NEW YORK--(Business Wire)--
Fitch Ratings has downgraded its rating on approximately $180 million of
outstanding educational facilities revenue bonds issued by the Broward County
Educational Facilities Authority on behalf of Nova Southeastern University (the
university) to 'BBB' from 'BBB+'. 

The bonds are a general obligation of the university. Also included in Fitch's
credit analysis, but not rated by Fitch, were the university's outstanding
variable-rate demand bonds (VRDBs) (approximately $109 million and supported by
various direct-pay letters of credit [LOCs]), and $60 million series 2009
revenue bonds expected to be issued by the town of Davie on behalf of the
university on or about May 29, 2009 and will be privately placed. The Rating
Outlook is Stable. 

The downgrade is supported by the university's significant loss of liquidity,
narrowing financial performance, and substantial increase in debt. Despite the
university's reduced operations, its operating margin remains positive and
enrollment is currently stable and growing. In fiscal 2008, the university's
available funds (a measurement of liquidity, calculated as a sum of unrestricted
and temporarily restricted cash and investments) totaled $118.5 million, down
27.7% from fiscal 2007. For the nine-month period ending March 31, 2009, these
financial resources reflected an additional 31% reduction. The declines are
attributable to investment losses, lower operating surpluses, ongoing capital
spending, and increased debt levels. In fiscal 2008, available funds represented
24.3% of total proforma long-term debt ($406.3 million) and 29.2% of
unrestricted operating expenses ($488.3 million). 
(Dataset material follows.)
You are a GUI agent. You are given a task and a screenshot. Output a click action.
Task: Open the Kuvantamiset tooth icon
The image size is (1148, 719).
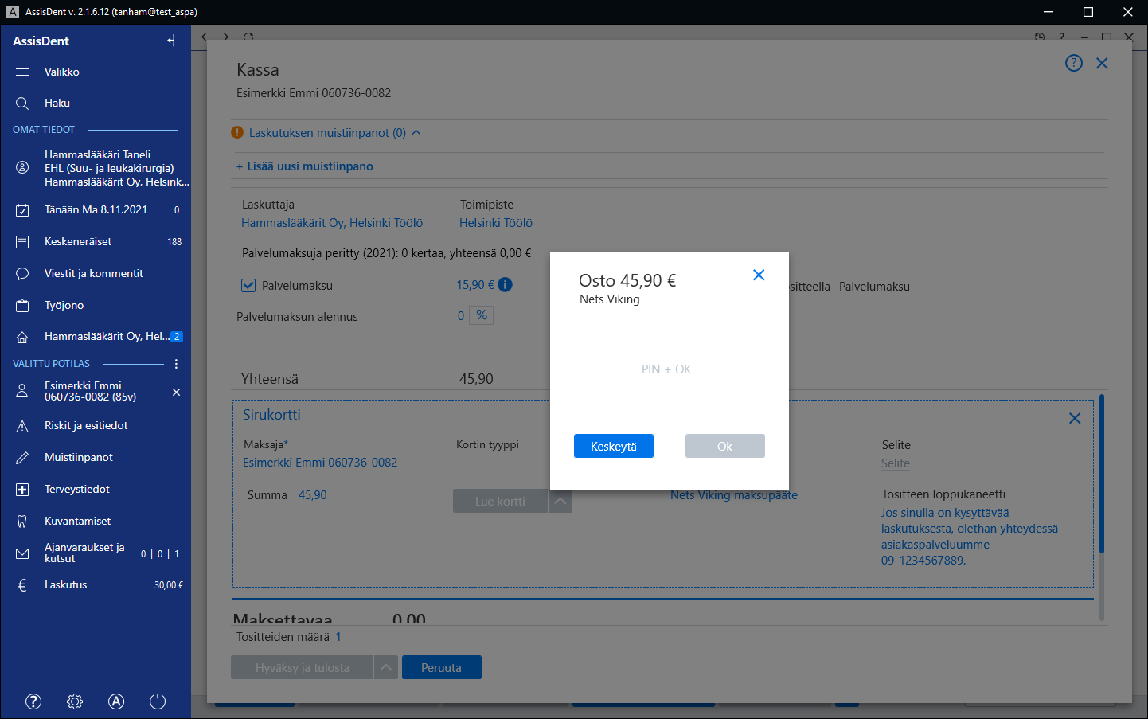click(22, 522)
Acknowledging that the university is not dependent upon its investments for
operations, this decline represents a significant reduction of the university's
financial flexibility as liquidity provides an institution the capacity to
manage potential operational disruptions, and/or the time to remedy unplanned
credit events. Fitch understands that the university plans to use the proceeds
of the series 2009 bonds to reimburse itself for capital expenditures; however,
further declines in liquidity and/or a continued softening in operations will
pressure the university's rating and/or Rating Outlook. 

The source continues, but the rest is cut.